Ob das nun Betrug oder sonst etwas ist, keine Ahnung!
Aber evtl. hat der Steuerberater falsche Bilanzen abgeliefert,
indem er Forderungen und Rückstellungen nicht bilanziert hat.
Bei denen welche ihn selbst betreffen und er deshalb genau
kennen musste könnte man ja wohl schon eher Vorsatz
unterstellen.
Unter diesen Umständen könnte man über die Rechnungen wohl
noch einmal gerichtlich oder aussergerichtlich nachverhandeln,
war allerdings alles korrekt bilanziert, dann hat sich der
Verkäufer wohl ziemlich über den Tisch ziehen lassen.

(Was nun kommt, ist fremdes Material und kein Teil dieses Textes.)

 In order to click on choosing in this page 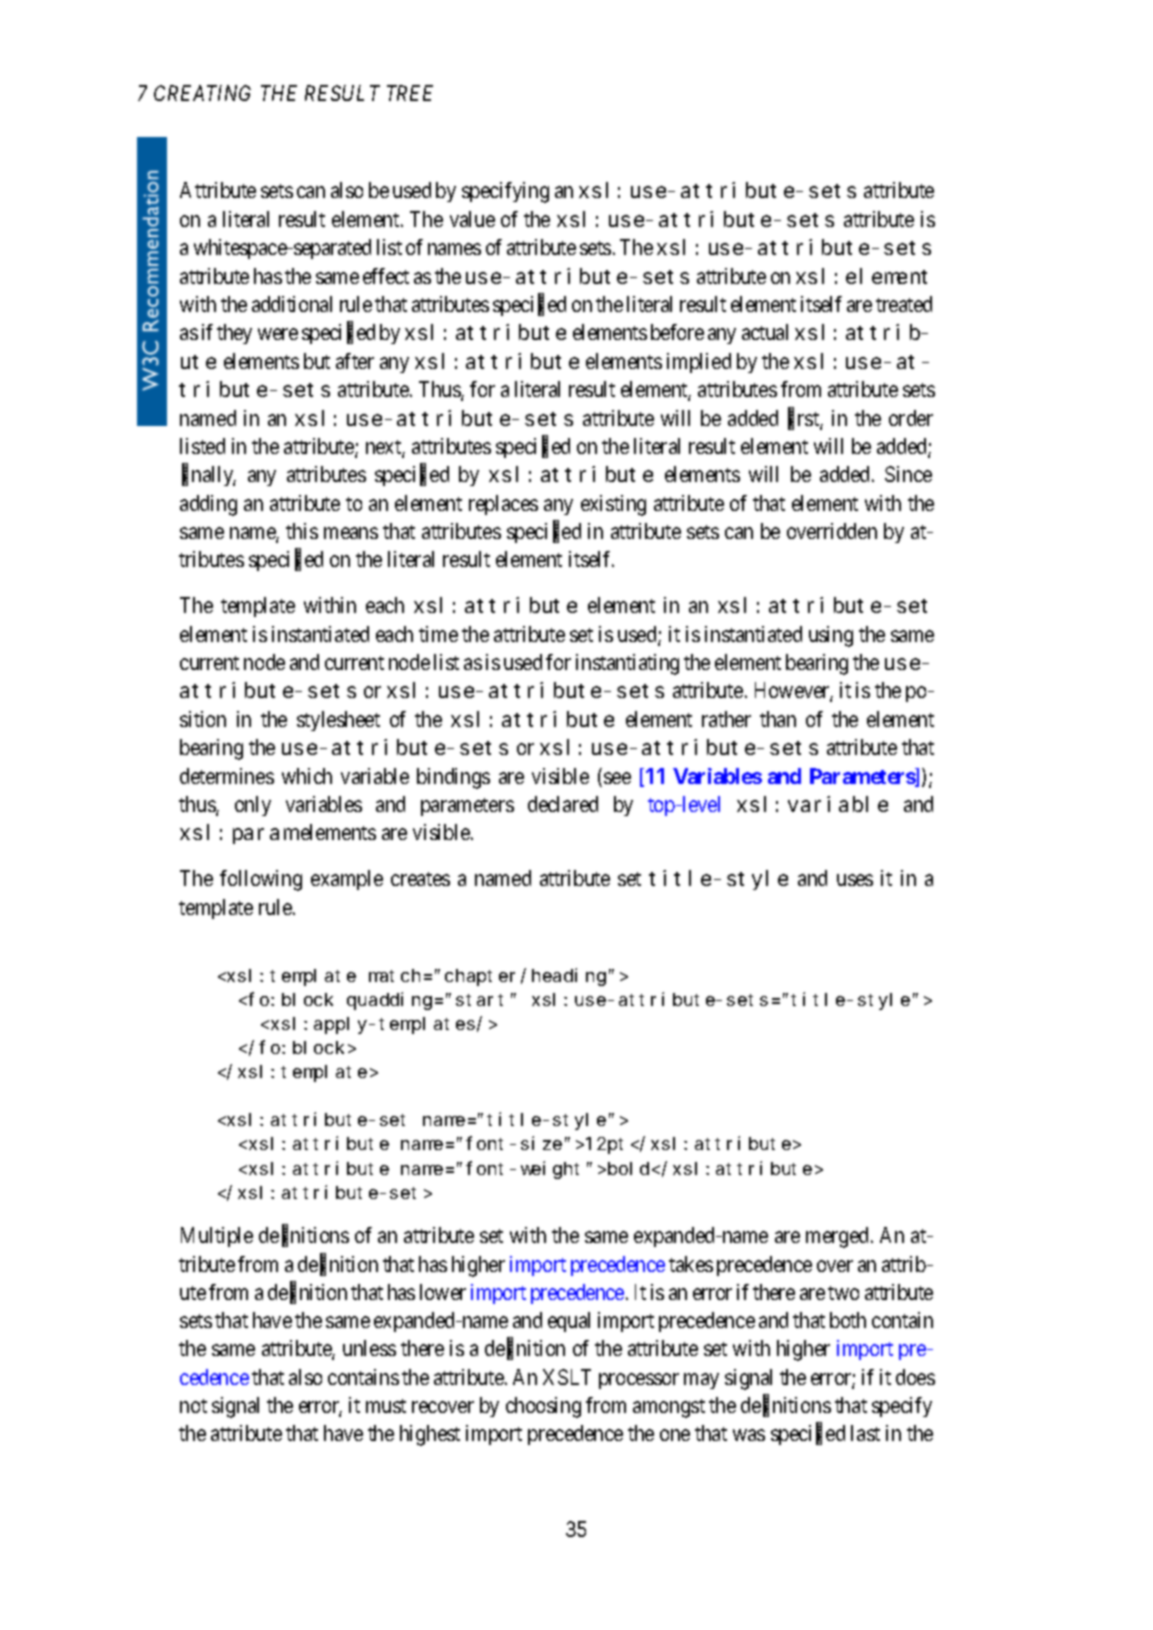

Vielleicht können sich auch bei offensichtlich falschen
Bilanzen, falls diese ausdrücklich dem Kauf zu grunde gelegt
wurden, noch andere Möglichkeiten ergeben.
hallo,
jep, das ist eine gute idee. hierzu müsste aber der steuerberater unter der bilanz unterzeichnet haben, das er für die richtigkeit der buchführung und bilanzierung gerade steht (schlussbemerkung).

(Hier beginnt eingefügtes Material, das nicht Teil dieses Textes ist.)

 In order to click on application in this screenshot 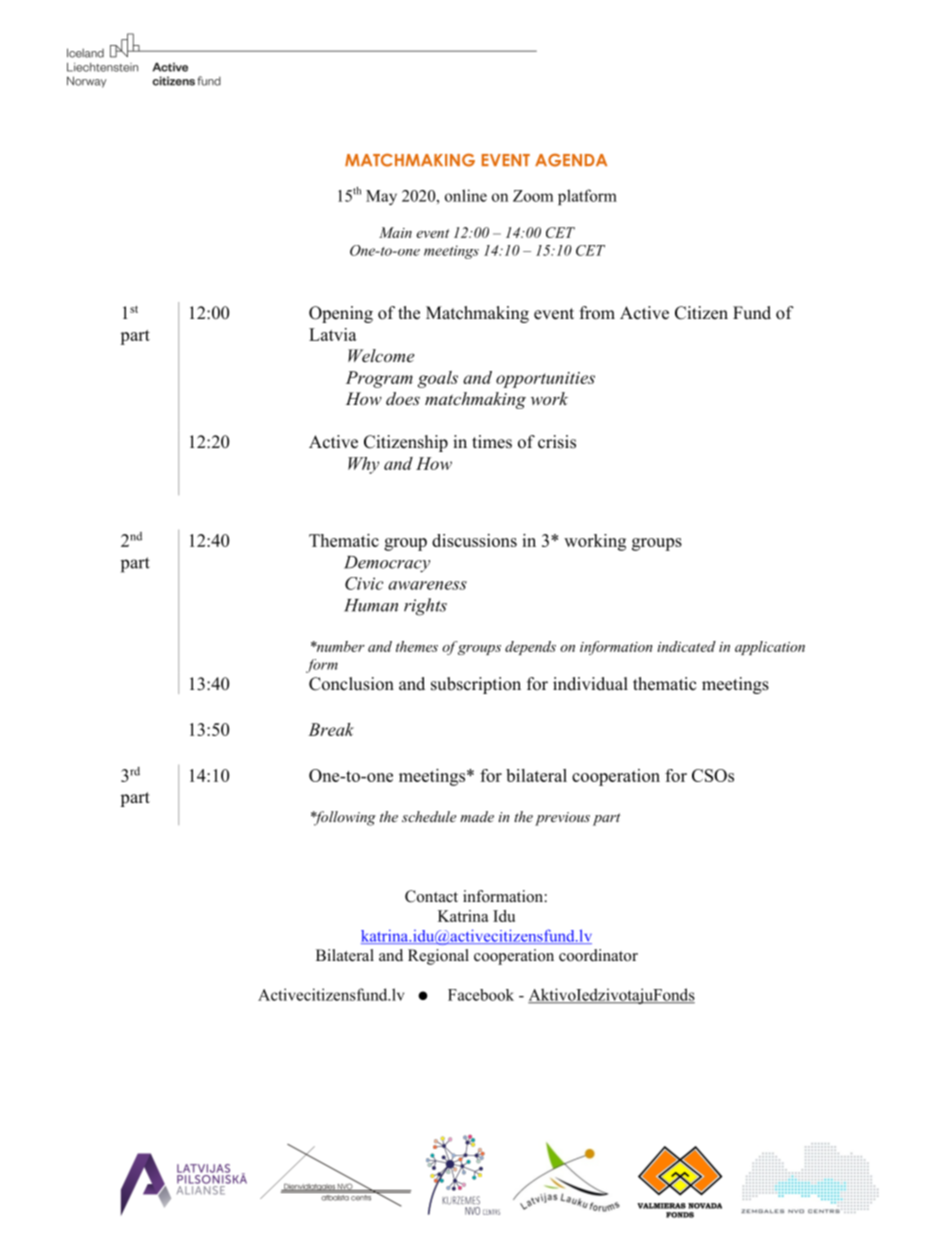, I will do `click(770, 648)`.
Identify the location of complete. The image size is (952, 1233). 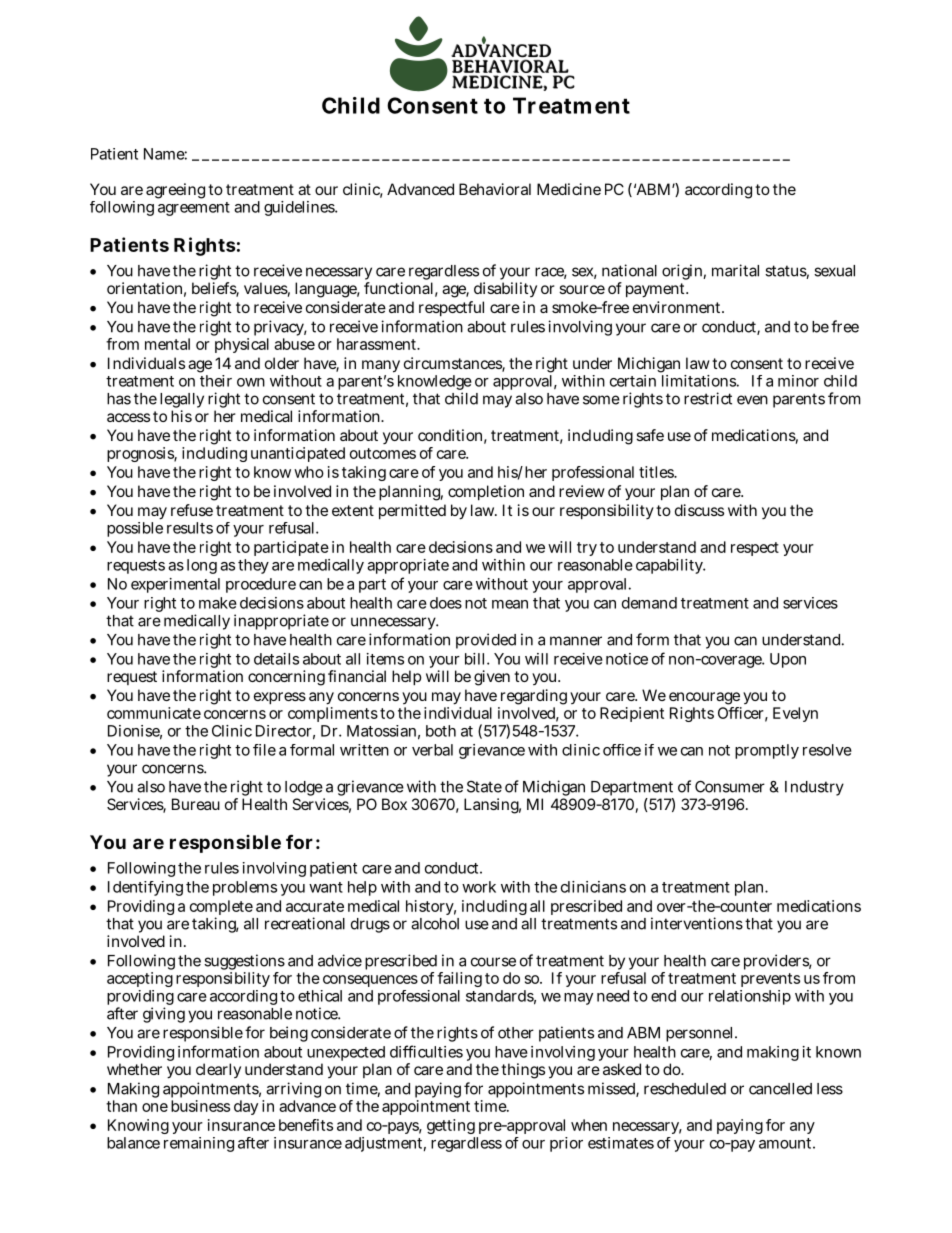
(221, 909).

zur beruflichen „dritthaftung“ insbesondere von RA, StB und Notar habe ich in der NJW einen beitrag gefunden. leider etwas alt, aber damit kann man die problematik verstehen: NJW 2000, Heft 22 bzw. Seite 1601ff.

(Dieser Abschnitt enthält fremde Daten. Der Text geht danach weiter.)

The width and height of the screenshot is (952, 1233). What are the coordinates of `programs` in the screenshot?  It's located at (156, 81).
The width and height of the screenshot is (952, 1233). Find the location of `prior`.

der neue gesellschafter sollte sich also die alten bilanzen ansehen. das macht natuerlich auch nur dann sinn, wenn sein kaufentschluss und ggf. die ermittlung des kaufpreises für die anteile auf diesen beruhte.
wenn der kaufpreis nur ausgehandelt wurde nach dem motto: „hey, 25.000 EUR stammkapital, rendite von 8% p.a. war die letzten jahre immer drinn, also 30 jahre erträge zinsen wir mit 2% ab, dann zahlst du mir nun grob gerundet 47.000 EUR“; dann sieht es schlecht aus!
es müssen schon anhaltspunkte vorliegen, dass die bilanzen bzw. aktuelle buchführung der GmbH in die entscheidung ob und was eingeflossen ist. aber wenn das der fall ist, dann dürfte der StB ins boot zu holen sein.